Depositor Compensation Scheme to protect your money
It’s rare for banks to fail. But if the worst happens, you could be eligible for compensation of up to $100,000. Find out how the Depositor Compensation Scheme protects your money.
About the Depositor Compensation Scheme
From 1 July 2025, your money will be protected if your bank or other deposit taker goes out of business.
The government’s Depositor Compensation Scheme will pay eligible customers up to $100,000 each if their bank fails. The scheme also includes non-bank deposit takers, e.g. building societies, credit unions, and financial companies that take retail deposits.
How you’ll be protected
You don’t need to do anything to be protected.

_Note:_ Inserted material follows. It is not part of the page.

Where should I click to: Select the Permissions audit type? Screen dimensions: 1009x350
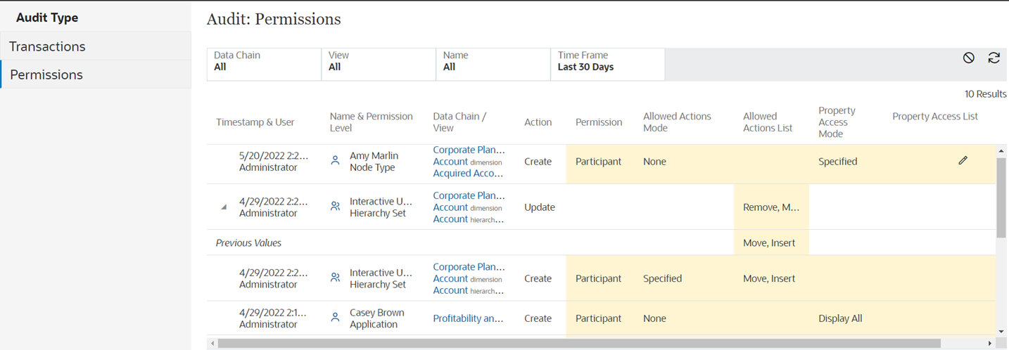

From 1 July 2025, all eligible new and existing deposits will be automatically covered, including:
- Everyday and savings accounts
- Term deposits
- ANZ PIE Fund (Term Option and Call Option)

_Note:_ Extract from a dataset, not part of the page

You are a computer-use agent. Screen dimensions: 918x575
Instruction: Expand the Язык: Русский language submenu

- Credit cards with positive balances (no money owing)
- Flexible home loans with positive balances (no money owing).
Strong and safe financial system
New Zealand banks and registered non-bank deposit takers are already in a good position to withstand financial shocks. ANZ and others must meet strict requirements from the Reserve Bank and other financial regulators.

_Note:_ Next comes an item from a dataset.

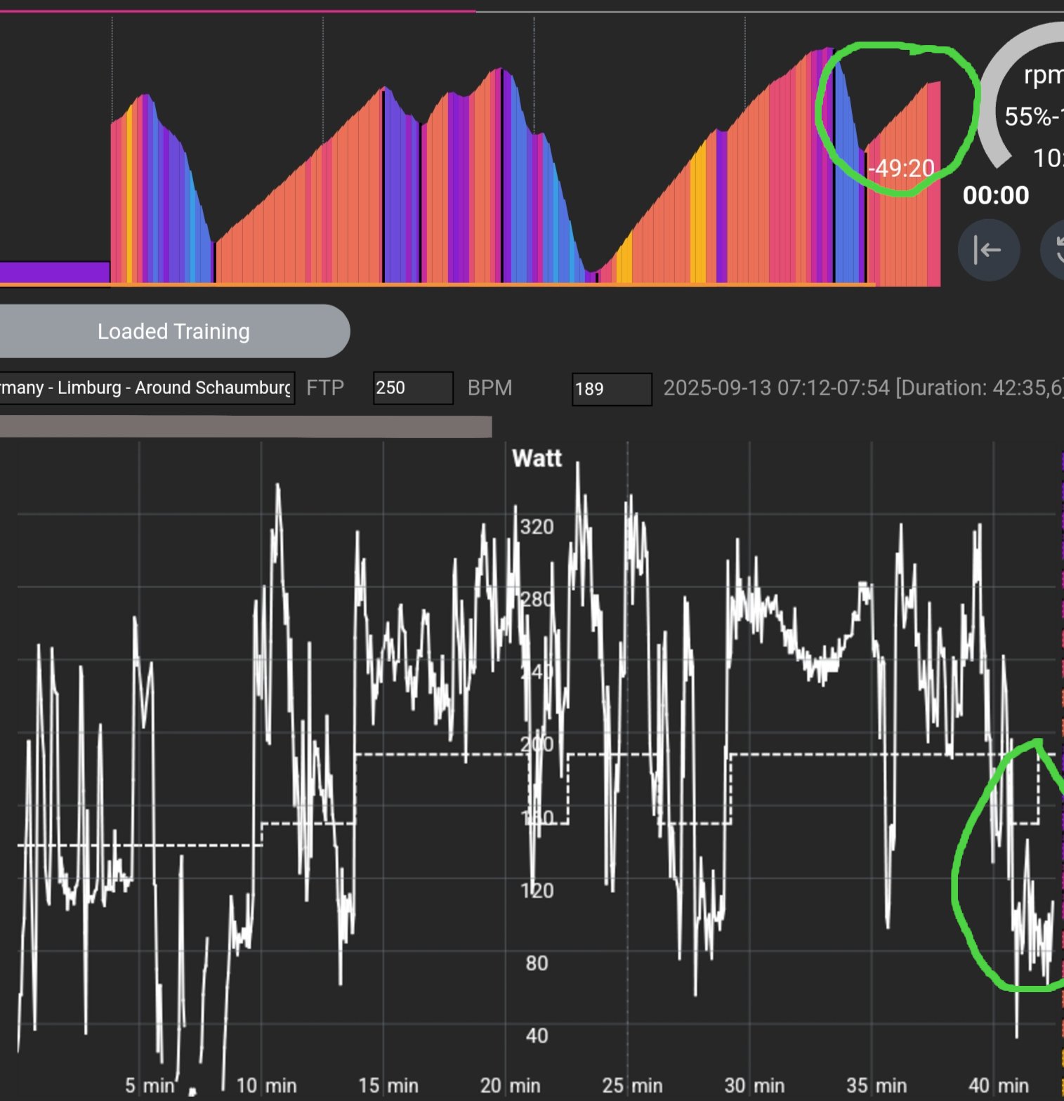Click the blue descent segment before -49:20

The Depositor Compensation Scheme acts as another protective layer for our personal and business customers. This brings New Zealand in line with countries like Australia, the UK, and others that offer similar protections.
The scheme is funded by New Zealand’s banks and other deposit takers and managed by the Reserve Bank of New Zealand – Te Pūtea Matua. It aims to:
- Further enhance trust and security in New Zealand’s financial system
- Make sure the Reserve Bank can act quickly to protect customers’ money if a financial company gets into serious trouble.
Some money isn’t protected by the scheme
Banking products not included in the Depositor Compensation Scheme include:
- KiwiSaver savings
- Foreign currency accounts.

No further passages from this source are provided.